A series of three-way repeated measures ANOVAs were conducted on the average amplitudes of the ERP components, with Prime Type (word priming vs. beat priming), Stress Pattern (Strong-Weak vs. Weak-Strong), and Congruency (congruent vs. incongruent stress patterns between primes and targets) as independent variables. Whenever sphericity was not met in a repeated measures ANOVA, the Greenhouse–Geisser was used to correct the degrees of freedom.

3.2.1. P2 (50–150 ms)

Statistical results showed that the interaction between Priming Type, Stress Pattern, and Congruency was significant, F(1, 23) = 5.684, p = 0.026, η2 = 0.198. Simple effects analysis showed that for the word primes with the Strong-Weak stress pattern, the incongruent condition elicited significantly greater P2 amplitudes than the congruent condition, F(1, 23) = 7.426, p = 0.012, η2 = 0.244. For the word primes with the Weak-Strong stress pattern, there was no significant difference between the incongruent and congruent conditions, F(1, 23) = 0.051, p = 0.823, η2 = 0.002. For the beat primes with the Strong-Weak and Weak-Strong stress patterns, there was no significant difference between the incongruent and congruent conditions (Strong-Weak: F(1, 23) = 0.553, p = 0.465, η2 = 0.023, Weak-Strong: F(1, 23) = 0.750, p = 0.395, η2 = 0.032). In addition, for word priming, the Weak-Strong congruent condition elicited larger P2 amplitudes than the Strong-Weak congruent condition, F(1, 23) = 3.952, p = 0.059, η2 = 0.147, whereas for beat priming, there was no significant difference in the P2 amplitudes elicited by the Weak-Strong congruent and Strong-Weak congruent conditions, F(1, 23) = 3.146, p = 0.088, η2 = 0.120 (Figure 4).

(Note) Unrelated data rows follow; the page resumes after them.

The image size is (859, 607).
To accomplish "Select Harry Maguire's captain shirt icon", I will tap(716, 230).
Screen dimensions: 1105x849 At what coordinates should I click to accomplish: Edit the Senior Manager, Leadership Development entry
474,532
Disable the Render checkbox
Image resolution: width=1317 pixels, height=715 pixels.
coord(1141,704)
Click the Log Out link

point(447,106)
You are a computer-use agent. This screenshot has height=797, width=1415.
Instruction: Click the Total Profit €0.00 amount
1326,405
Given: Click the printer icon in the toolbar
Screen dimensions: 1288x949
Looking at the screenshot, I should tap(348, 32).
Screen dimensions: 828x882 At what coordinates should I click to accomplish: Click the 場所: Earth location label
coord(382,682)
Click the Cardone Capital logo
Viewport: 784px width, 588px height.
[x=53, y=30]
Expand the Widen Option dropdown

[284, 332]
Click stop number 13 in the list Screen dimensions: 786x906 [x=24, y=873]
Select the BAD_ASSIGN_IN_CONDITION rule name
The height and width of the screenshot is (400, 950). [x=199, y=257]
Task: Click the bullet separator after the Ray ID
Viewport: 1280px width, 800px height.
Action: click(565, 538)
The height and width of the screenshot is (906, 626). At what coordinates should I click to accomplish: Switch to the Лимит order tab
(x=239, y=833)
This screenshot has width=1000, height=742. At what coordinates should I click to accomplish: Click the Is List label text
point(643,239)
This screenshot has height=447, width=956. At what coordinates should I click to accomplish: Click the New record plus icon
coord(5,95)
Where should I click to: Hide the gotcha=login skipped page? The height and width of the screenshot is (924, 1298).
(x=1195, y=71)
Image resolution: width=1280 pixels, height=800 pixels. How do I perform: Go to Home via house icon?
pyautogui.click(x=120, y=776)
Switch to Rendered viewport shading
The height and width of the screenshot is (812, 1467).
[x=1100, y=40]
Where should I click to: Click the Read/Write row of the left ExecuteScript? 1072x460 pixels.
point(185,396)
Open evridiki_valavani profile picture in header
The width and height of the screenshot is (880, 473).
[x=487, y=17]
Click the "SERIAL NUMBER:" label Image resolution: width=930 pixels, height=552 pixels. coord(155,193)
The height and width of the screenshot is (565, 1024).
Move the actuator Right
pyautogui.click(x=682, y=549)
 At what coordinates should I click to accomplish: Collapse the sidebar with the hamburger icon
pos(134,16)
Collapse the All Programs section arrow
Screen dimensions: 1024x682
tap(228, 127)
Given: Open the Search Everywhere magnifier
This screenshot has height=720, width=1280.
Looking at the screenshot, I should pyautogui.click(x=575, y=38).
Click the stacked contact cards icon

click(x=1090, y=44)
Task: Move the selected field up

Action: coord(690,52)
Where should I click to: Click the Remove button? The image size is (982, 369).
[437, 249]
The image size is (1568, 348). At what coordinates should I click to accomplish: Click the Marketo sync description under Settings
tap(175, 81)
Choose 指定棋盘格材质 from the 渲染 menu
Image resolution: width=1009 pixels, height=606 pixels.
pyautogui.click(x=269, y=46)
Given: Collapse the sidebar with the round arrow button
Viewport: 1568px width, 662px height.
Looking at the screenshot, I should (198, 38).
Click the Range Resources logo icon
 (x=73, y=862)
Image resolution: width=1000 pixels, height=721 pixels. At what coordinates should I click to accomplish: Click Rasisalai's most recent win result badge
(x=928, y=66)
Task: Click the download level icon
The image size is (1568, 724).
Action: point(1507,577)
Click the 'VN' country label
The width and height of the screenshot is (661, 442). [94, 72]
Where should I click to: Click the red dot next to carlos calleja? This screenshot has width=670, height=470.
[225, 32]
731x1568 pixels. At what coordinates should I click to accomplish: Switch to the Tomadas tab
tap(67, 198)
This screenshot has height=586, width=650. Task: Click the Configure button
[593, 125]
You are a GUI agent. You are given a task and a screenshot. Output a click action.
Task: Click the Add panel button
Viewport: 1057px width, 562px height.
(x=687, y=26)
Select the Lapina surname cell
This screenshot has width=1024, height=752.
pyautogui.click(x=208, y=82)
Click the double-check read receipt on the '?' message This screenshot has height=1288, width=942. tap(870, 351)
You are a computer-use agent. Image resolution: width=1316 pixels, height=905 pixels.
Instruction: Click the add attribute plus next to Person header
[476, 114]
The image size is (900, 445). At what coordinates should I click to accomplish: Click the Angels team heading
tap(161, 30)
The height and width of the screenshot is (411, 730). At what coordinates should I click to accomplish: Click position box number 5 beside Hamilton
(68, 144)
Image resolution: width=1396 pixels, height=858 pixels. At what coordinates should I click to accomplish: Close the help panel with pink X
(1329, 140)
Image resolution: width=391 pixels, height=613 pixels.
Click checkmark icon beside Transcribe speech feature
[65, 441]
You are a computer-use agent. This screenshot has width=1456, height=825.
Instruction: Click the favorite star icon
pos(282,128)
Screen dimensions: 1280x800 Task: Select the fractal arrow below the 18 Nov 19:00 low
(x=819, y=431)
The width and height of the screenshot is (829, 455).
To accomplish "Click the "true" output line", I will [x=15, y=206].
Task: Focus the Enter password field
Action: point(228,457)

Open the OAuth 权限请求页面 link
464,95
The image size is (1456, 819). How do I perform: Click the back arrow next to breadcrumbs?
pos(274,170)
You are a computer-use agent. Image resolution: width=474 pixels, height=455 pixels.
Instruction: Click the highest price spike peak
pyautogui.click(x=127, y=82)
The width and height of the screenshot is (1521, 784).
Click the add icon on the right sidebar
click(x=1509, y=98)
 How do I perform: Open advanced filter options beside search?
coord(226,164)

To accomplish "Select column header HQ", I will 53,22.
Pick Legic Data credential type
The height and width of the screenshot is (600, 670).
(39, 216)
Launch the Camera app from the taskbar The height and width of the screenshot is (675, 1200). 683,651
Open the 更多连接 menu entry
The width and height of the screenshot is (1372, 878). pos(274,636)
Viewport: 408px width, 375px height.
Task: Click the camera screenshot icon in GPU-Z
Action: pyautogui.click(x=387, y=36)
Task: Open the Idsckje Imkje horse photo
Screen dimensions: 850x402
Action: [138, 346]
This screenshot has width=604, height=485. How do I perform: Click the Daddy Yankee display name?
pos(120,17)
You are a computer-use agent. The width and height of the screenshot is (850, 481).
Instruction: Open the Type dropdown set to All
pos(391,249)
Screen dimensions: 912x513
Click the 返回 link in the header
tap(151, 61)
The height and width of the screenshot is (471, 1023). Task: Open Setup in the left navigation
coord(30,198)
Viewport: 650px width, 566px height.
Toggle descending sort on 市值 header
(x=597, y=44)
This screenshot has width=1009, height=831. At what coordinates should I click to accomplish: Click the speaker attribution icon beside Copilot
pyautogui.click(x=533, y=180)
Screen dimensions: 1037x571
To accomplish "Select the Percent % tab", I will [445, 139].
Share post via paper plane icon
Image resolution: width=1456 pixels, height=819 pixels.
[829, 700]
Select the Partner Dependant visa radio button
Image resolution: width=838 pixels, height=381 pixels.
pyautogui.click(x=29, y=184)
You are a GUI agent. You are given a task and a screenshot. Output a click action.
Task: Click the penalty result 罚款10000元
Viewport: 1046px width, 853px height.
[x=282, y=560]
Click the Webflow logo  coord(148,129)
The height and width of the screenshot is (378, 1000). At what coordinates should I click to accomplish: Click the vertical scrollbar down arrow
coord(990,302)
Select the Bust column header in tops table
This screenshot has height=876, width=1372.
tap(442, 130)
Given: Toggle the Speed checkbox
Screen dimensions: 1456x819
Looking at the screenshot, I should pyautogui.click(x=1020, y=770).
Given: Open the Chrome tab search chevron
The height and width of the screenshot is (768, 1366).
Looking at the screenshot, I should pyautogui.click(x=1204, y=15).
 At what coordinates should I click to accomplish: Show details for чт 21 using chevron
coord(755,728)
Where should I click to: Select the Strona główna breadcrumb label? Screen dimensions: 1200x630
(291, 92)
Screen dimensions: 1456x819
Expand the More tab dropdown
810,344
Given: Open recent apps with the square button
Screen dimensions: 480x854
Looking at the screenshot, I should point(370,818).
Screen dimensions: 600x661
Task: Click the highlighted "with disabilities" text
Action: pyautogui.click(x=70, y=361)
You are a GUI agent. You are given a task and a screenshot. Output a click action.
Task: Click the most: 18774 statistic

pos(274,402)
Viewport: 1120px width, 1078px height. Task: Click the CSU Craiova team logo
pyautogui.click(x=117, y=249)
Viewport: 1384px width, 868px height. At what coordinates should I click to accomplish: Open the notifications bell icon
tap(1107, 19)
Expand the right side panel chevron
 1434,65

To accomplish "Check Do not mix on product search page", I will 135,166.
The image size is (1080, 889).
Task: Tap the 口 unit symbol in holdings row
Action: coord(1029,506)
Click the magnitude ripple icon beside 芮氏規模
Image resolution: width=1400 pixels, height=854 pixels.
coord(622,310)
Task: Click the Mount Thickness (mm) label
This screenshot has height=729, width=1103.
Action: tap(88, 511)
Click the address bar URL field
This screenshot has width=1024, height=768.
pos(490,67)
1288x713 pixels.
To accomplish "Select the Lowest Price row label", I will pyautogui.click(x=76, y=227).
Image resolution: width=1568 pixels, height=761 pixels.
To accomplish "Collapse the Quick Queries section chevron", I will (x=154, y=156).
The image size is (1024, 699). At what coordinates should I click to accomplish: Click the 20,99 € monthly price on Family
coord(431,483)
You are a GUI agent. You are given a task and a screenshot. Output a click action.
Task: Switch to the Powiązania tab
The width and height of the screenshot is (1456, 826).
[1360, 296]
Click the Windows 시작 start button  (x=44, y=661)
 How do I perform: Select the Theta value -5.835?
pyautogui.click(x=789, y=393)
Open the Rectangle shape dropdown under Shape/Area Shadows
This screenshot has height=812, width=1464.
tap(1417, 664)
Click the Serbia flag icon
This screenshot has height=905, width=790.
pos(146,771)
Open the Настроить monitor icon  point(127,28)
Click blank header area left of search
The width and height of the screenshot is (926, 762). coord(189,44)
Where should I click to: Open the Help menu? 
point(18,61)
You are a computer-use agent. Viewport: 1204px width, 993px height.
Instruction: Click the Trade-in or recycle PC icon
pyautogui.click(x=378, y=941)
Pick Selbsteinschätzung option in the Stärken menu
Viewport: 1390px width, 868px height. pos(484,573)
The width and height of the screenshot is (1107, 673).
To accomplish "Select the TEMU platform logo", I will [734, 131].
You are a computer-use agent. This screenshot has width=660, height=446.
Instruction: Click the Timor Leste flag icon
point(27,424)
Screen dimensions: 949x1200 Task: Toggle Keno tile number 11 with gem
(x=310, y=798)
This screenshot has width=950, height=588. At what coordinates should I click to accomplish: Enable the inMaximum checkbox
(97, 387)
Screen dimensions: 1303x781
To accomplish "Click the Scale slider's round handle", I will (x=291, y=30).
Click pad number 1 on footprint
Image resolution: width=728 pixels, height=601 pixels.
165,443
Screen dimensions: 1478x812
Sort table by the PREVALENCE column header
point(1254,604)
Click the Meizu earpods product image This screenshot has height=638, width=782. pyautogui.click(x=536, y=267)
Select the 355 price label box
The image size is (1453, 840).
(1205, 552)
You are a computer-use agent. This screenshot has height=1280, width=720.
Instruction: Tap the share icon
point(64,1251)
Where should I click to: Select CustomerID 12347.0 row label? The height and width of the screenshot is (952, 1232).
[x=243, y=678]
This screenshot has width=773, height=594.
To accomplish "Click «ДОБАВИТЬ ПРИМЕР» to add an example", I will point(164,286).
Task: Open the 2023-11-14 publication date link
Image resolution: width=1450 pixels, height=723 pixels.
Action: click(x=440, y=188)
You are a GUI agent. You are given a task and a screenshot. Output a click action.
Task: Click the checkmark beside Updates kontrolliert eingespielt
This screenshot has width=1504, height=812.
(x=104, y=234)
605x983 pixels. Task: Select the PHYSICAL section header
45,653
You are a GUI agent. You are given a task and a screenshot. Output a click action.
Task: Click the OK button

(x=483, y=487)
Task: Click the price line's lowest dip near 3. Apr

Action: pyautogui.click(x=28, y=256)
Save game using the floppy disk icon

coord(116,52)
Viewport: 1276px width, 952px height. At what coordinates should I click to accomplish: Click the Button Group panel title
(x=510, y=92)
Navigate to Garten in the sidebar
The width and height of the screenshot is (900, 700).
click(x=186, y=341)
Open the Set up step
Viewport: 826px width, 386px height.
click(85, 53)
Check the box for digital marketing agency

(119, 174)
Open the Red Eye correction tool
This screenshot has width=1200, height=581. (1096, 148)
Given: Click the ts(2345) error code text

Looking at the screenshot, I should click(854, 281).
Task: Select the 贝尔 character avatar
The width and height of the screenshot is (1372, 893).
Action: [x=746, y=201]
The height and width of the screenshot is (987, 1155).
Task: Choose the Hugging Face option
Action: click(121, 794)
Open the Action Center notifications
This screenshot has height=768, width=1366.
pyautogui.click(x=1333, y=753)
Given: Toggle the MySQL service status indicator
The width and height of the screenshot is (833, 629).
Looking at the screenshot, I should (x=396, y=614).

Figure 4. Word priming (A) and beat priming (B) elicited waveforms (left), violin plots of P2 wave amplitudes for each experimental condition (middle), and topography of differences for the four experimental conditions (right), where the small black dots indicate ROIs (C1, Cz, C2, FC1, FCz, FC2, F1, Fz, F2). SW, Strong-Weak; WS, Weak-Strong.

3.2.2. N400 (300–450 ms)

Statistical results revealed that the main effect of stress pattern was significant, F(1, 23) = 6.895, p = 0.015, η2 = 0.231. The Strong-Weak primes (M = −0.641, 95%CI [−1.559, 0.277]) elicited significantly greater N400 amplitudes than the Weak-Strong primes (M = 0.135, 95%CI [−0.776, 1.046]) (Figure 5).

Figure 5. Word priming (A) and beat priming (B) elicited waveforms (left), violin plots of N400 wave amplitudes for each experimental condition (middle), and topography of differences for the experimental conditions (right), where the small black dots indicate ROIs (P1, Pz, P2, CP1, CPz, CP2). SW, Strong-Weak; WS, Weak-Strong.

3.2.3. LPC (500–700 ms)

Statistical results illustrated that the main effect of stress pattern was significant, F(1, 23) = 10.235, p = 0.004, η2 = 0.308, with the Weak-Strong primes (M = −0.995, 95%CI [−2.028, 0.038]) elicited significantly larger LPC amplitudes than the Strong-Weak primes (M = −1.822, 95%CI [−2.842, −0.803]). The main effect of Congruency was also significant, F(1, 23) = 4.696, p = 0.041, η2 = 0.170, with the incongruent stress patterns between the primes and targets showing significantly larger LPC amplitudes than the congruent stress pattern (incongruent: M = −0.781, 95%CI [−1.997, 0.434]; congruent: M = −2.036, 95%CI [−1.997, −0.434]) (Figure 6).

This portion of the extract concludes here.